[Exercise requirements]
A: Could you write out, word for word, the passage of the radio show playlist that begins at the words "Tuesday, March 24, 2009" and stops after "as it happens."?
B: In the listing, can you repeat the lines that begin at the line with "You are a computer-use agent. The" and stop after the line with "[x=54, y=363]" (both included, and only those lines), requests included, but multiply every coordinate in the answers by 1.2, rounding to whole numbers with halves going up? Leave the pictures out of your reply.

* Start Reading text *

Tuesday, March 24, 2009

Radio show 2009 March 24

Keeping to the usual format, I'm listing songs -- artist -- album and giving commentary on my show as it happens.


  • Maritime Rites: Coastline - Steve Lacy -- Steve Lacy -- Alvin Curran: Maritime Rites
    12.00h. The opening piece on Alvin Curran's great album. It's sometimes hard to tell the difference between Lacy's playing and the various sea horns that come in, as well. The solo playing is pretty impressive. And when it's not solo playing, who is playing? I honestly can't tell how many people it is. The spoken word segments make no sense whatsoever within the piece, either. The sum makes for a piece that I want to keep listening to, even as I can't build a framework within which to put the sounds. Chamber music jazz with found sounds? Who cares, it sounds good. Link on eMusic.
  • Variation I -- William Basinski -- Variations: A Movement In Chrome Primitive
    12.11h What a GREAT shift! From the sounds of horns and fog lights from light houses (as well as phrases like "if I were out there in the fog, I'd be relieved to hear it" in a nice southern accent) we move into sounds as if from a sonar under murky water. (Makes me want to play some of the Bryars "Sinking of the Titanic," though it takes too long to get to that point). After a few sonar pings, we get a piano playing through mud, thick echo as if inside a submarine. Okay, I'm taking the under water metaphor too far, but now something like feedback is coming in, a humming right on the edge of high pitched noise, nearly uncomfortable, nearly pure noise. The piano is still looping away. It IS William Basinski, after all. Loops and all that. Link on eMusic.
  • Sym. No. 1, Movement 2 -- Glenn Branca -- Symphony No. 1 (Tonal Plexus)
    12.25h. A slow start to the song, and it's too long for me to do it justice here on the show. The sound is a lot like in early Sonic Youth, their debut album and all, with these chiming guitar patterns holding one chord for a really really really really (really) long time until finally some change happens and a single note is changed to create some other chord. This fits nicely into one realm of music common to the show: music where seemingly nothing happens. Except, rather than some John Luther Adams, this is some guitar orchestra, a drum set with cymbal crashes deep back in the mix, with perhaps a bass to be found (still can't tell as I write this). The repetitive noise builds and builds - but first you get odd chord arpeggios and overtones from the guitars. The instrumentation may be different, but how exactly is this not minimalism? Pretty cool stuff, straddling No Wave and minimalism and all that. That Sonic Youth (whose Thurston and Lee played with Branca, back in the day) would later record Goodbye 20th Century (Oliveros, Cage, Paik, Ono, etc.) seems totally natural. Link on eMusic.
  • Maritime Rites: Rattlesnake Mountain - Pauline Oliveros -- Pauline Oliveros -- Alvin Curran: Maritime Rites
    12.41h This much calmer piece goes back to Alvin Curran's Maritime Rites, using more of the sound of buoys than Lacy's piece which used the foghorns. Oh, sure, there are still foghorns, but mostly you get these pseudo-melodies playing out in the buoys. On top and below and behind that (wrapped all around, depending on how they are mixed) are the accordion sounds played by Oliveros. Yeah, accordion. Every radio show needs accordion. The interviewed voices are talking about fog signals, about how you get information on the sea. Trust. And the music is this complicated set of bells, horns, and accordion sustains (or runs), along with an occasional bird song, as if what you're longing for while on the sea is a return to land where songbirds live. Link on eMusic.

* End Reading text *
* Start Listing *

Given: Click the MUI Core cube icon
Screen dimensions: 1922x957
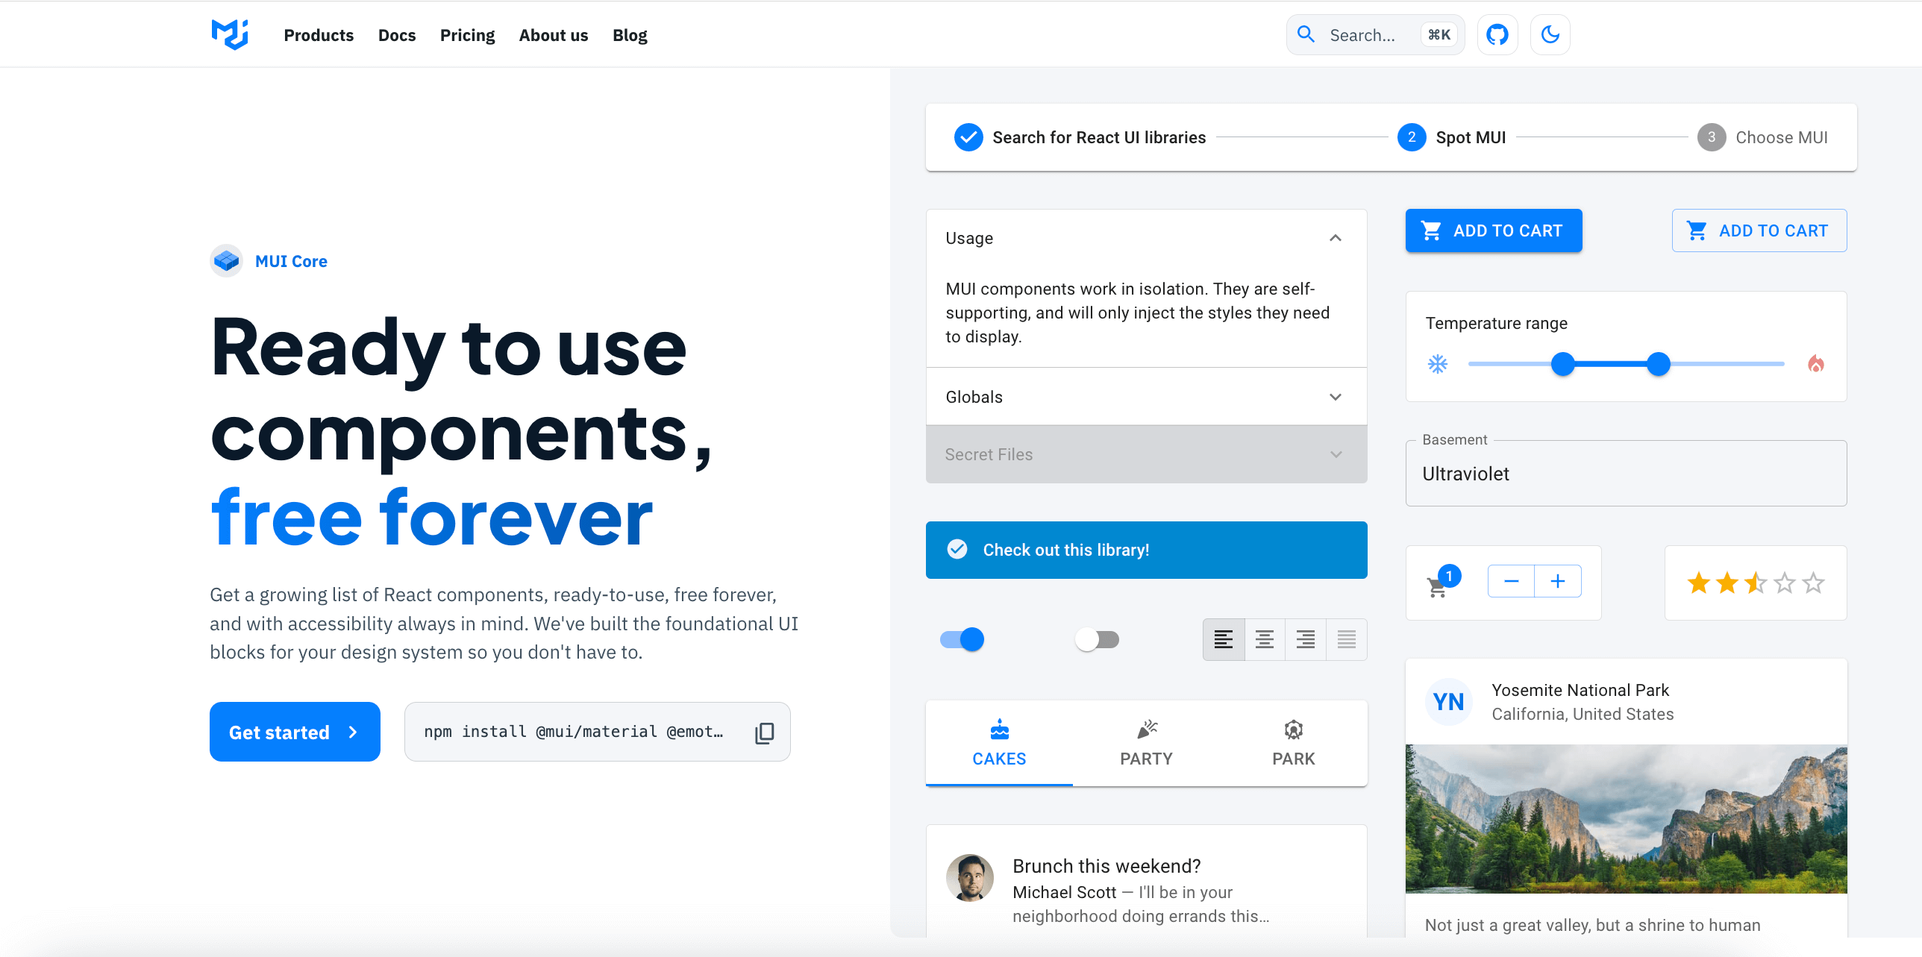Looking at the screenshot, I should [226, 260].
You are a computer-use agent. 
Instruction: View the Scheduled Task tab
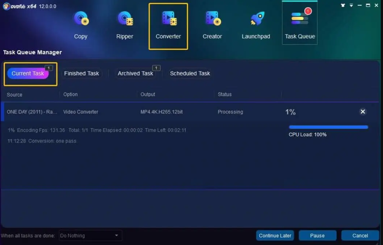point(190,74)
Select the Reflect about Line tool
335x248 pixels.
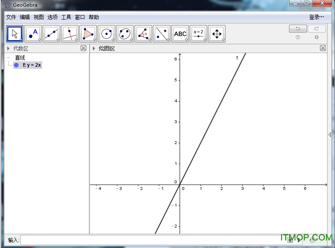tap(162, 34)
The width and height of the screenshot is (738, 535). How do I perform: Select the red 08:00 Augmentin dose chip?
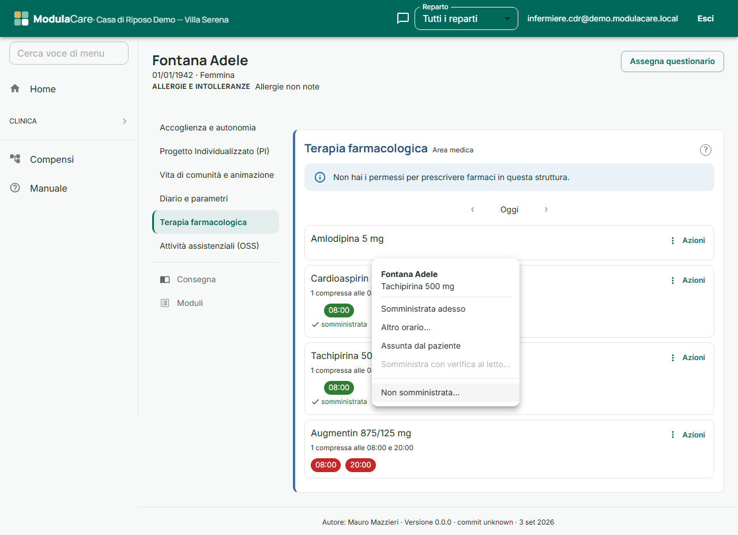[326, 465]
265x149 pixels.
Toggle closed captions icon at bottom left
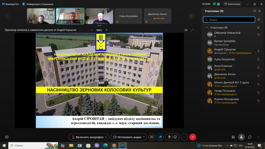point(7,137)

* End Listing *
* Start Listing *

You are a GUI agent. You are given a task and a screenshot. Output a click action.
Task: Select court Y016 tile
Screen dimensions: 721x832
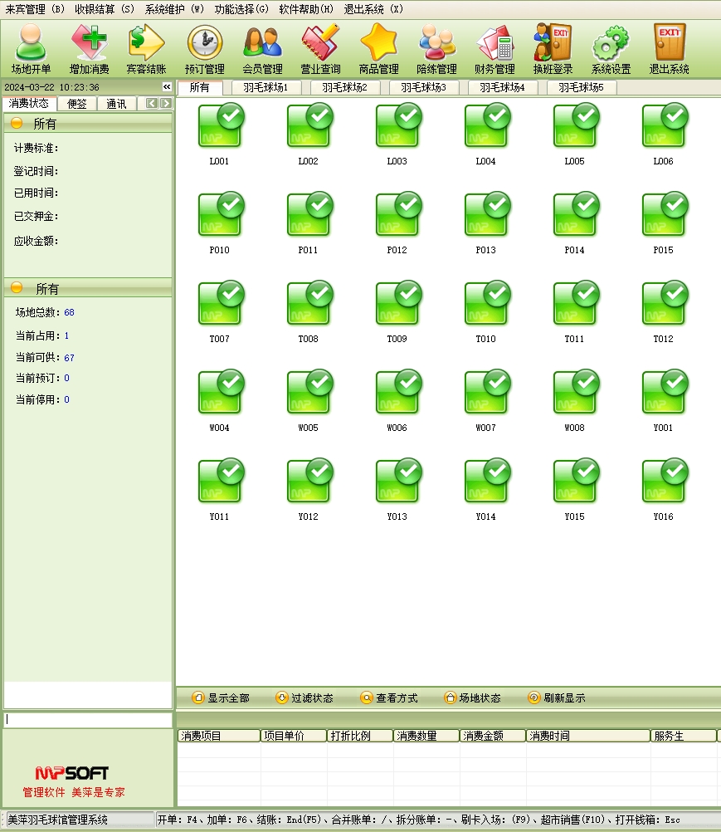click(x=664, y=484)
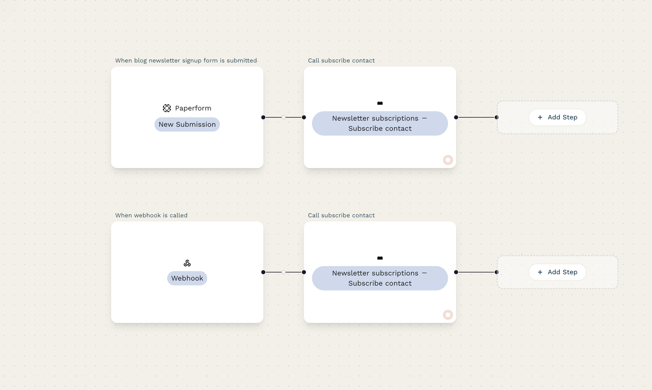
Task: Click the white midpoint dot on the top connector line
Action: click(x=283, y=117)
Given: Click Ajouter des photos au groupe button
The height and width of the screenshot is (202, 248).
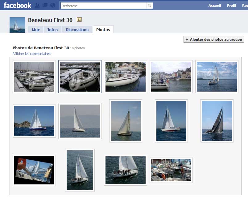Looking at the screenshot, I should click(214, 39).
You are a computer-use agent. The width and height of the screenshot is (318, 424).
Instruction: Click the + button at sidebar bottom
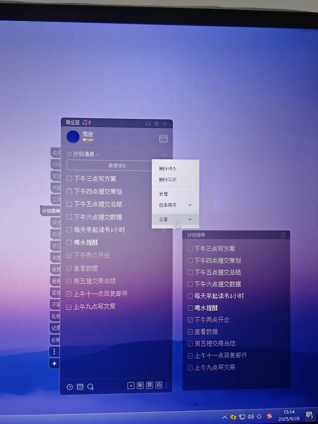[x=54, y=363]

* End Listing *

[Replies]
A:
Tuesday, March 24, 2009

Radio show 2009 March 24

Keeping to the usual format, I'm listing songs -- artist -- album and giving commentary on my show as it happens.

B:
You are a computer-use agent. The width and height of the screenshot is (318, 424).
Instruction: Click the + button at sidebar bottom
[x=65, y=436]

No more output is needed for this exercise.